糸綴じと花布

  • 2009.02.21 Saturday
  • 01:05
最近、本を買いました。
ちょっと高価な写真集。。。



本の【のど】を見ると、折丁【おりちょう】と呼ばれる
紙が何枚か束になって折ってあるのが見えるかと思います。
その束をひとつひとつ重ねて糸で綴じて本になってるという訳。

折丁になっていても、お安い本だと
背固めはボンドで固めてある場合が多いです。
花布【はなぎれ】は、もちろん付いてなかったり。。

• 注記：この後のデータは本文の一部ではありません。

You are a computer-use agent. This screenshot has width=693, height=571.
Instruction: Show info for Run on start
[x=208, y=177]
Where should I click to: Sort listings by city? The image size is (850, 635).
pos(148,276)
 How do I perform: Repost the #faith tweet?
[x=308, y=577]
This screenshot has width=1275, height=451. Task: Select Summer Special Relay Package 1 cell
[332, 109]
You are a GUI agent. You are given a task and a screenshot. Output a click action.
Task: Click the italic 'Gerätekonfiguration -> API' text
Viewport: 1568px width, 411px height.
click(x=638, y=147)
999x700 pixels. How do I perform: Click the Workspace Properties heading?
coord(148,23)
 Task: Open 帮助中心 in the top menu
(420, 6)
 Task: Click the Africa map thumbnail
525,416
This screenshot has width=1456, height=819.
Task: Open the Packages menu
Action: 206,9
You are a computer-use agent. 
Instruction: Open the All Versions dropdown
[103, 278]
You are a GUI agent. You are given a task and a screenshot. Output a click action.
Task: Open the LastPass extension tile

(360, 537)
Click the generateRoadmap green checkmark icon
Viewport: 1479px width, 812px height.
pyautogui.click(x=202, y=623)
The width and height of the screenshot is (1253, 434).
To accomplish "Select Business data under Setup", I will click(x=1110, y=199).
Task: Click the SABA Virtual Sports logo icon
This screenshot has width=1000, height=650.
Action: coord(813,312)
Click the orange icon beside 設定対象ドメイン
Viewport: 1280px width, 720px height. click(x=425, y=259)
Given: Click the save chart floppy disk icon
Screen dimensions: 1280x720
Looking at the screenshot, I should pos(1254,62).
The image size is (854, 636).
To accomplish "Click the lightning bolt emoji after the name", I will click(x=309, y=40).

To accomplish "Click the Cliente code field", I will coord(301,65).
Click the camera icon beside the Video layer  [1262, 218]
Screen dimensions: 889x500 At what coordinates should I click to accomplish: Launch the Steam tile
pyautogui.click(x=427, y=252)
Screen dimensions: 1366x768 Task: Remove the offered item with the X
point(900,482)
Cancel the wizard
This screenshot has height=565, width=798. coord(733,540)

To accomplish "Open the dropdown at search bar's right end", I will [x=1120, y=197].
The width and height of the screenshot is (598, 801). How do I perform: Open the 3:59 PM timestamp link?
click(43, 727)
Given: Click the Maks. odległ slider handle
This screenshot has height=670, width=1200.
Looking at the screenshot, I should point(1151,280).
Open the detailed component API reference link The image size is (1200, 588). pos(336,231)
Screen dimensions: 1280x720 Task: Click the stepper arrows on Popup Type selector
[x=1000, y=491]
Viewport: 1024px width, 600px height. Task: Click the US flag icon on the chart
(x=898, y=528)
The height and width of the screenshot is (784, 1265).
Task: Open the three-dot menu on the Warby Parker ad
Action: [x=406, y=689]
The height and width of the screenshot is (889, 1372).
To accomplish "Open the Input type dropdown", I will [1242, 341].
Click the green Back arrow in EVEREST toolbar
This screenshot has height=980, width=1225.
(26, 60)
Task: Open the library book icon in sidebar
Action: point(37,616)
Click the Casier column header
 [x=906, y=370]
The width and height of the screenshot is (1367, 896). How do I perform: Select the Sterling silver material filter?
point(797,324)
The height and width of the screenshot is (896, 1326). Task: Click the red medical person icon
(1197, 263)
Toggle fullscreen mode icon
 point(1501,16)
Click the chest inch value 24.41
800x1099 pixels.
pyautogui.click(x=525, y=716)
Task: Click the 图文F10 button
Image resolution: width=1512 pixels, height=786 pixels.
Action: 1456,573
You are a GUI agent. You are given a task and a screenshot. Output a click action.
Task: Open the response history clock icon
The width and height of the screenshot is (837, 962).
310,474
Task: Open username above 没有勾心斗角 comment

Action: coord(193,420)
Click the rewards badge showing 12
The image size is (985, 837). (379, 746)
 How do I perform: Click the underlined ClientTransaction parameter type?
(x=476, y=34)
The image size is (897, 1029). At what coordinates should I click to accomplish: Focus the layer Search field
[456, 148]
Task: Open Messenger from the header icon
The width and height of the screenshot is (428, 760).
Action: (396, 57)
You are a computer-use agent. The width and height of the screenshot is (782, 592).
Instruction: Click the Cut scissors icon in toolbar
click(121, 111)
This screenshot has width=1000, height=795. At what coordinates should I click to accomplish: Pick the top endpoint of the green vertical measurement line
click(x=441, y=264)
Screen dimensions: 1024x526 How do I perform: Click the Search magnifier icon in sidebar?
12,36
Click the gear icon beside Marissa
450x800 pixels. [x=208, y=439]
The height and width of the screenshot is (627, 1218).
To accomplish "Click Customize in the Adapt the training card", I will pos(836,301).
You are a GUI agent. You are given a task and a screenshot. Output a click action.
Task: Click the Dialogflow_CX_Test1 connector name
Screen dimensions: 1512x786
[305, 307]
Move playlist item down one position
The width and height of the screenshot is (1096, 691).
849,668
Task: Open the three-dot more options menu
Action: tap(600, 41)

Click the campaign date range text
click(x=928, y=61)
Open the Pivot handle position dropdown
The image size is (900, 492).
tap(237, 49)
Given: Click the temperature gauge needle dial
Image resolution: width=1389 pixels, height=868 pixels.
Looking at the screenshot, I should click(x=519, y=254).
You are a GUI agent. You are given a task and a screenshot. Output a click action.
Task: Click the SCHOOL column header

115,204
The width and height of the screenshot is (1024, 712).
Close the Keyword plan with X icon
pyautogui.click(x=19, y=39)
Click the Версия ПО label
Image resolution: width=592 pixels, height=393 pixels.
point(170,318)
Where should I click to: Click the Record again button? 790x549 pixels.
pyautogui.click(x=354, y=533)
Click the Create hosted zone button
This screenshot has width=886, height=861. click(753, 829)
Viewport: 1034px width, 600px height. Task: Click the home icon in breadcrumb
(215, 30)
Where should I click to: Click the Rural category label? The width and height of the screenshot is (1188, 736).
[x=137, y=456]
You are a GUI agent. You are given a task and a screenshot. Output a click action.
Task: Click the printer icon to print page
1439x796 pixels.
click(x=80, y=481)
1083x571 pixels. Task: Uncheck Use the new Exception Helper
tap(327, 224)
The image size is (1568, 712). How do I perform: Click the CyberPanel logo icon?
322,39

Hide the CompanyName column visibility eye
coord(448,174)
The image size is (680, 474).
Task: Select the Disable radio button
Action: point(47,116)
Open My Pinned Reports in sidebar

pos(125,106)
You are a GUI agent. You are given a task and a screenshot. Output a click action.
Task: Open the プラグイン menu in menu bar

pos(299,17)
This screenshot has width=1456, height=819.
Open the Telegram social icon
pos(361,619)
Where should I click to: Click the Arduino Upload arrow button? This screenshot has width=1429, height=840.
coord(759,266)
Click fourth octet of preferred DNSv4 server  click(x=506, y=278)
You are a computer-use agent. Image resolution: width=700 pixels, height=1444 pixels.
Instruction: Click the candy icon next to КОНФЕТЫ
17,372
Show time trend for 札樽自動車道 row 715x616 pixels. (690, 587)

。
あ〜、折丁が勿体無い。
でも、今回の写真集は、ちゃ〜んと糸で綴じてありました。
本が糸で綴じてあると嬉しくなっちゃう私です。

何故かと言うと、とても丈夫ですし
何と言っても本が開きやすい!!

今の本は、残念ながら糸綴じは少なくなりました。
印刷技術が発達し、とってもたくさんの本が作れるようになった変わりに
お値段を安くし、製本には手間をかけなくなったんです〜。
まさに大量生産の時代に入ったと言う事です。

印刷も、簡単に言うと
活版印刷時代からコンピューター(DTP)編集で、オフセット印刷などに
様変わりしてとても便利になりました。
文字組みをする活版印刷は、今や日本では絶滅の危機!!
昔、おっちゃんが手を真っ黒にして一文字一文字活字をくんでいく…あれです。
説明できるほど詳しくないのでごめんなさい。


本は花布を編んだり糸綴じにしたりすると…
どうしても手間がかかるぶん高価になってしまうんです。。。

残念ながら、今の時代…花布は飾りとして貼り付けてある本がほとんど。。。
この写真集も、花布は白いのが貼ってあるだけ。
花布の役割は、本来、本を丈夫にする為のものなんですよ^^

この写真集でもうひとつ褒めるとするならば、
背表紙から本の中身(本体)を離してあり、
本体の背にはしっかり地けん紙(じけんし)と呼ばれる紙が貼ってあった事。
(覗き込みました(汗))
これで本体はバラバラになることなく、丈夫で長持ち。
そして、この角背【かくぜ】(平らな背表紙の事)の本の場合
背表紙から本体を離してあるという事がけっこうポイントになっています。
これで格段に開きやすさが良くなります。
糸綴じでも、背表紙と本体が貼り付けてあると、開きが悪くなります。

あ〜、何だかうんちくばっかりになってしまいましたが
兎にも角にも、私は本という形が好きでして…
糸綴じと花布がある本は大好きなのでした。

と、いう事は…今の時代、百科事典や辞書が大好き。。。と言う事になるのでしょうか^^;


もし、大きな百科事典や辞書をお持ちの方は花布(はなぎれ)部分を観察してみてくださいね。

コメント
そういう視点で本を見たことがなかったので、
いい話を聞きました!
そして、自分でこんなにきれいな本を作れるなんて〜!!
子どもに絵本を作ってあげたい…とボンヤリ思っていましたが、
作れるんですね!(NAONAOさんのクオリティとはいかなくとも!)

初めてコメントさせていただきました。
また遊びに来ますね♪
  • ryooo
  • 2010/10/10 3:01 AM
ryoooさんへ
初めまして…コメントありがとうございます(*^_^*)
本の花布の記事に反応してくださって、とっても嬉しいです。

本の構造はそんなに難しくないので、ちょっと教えてもらう機会があったらryoooさんも、きっと作れますよ!!

お話し作るのも楽しいですね!
ママの手作りの絵本を、お子さんは大好きになると思います。
その子の好きな事を知ってるママだからこそ!と思いますよ〜。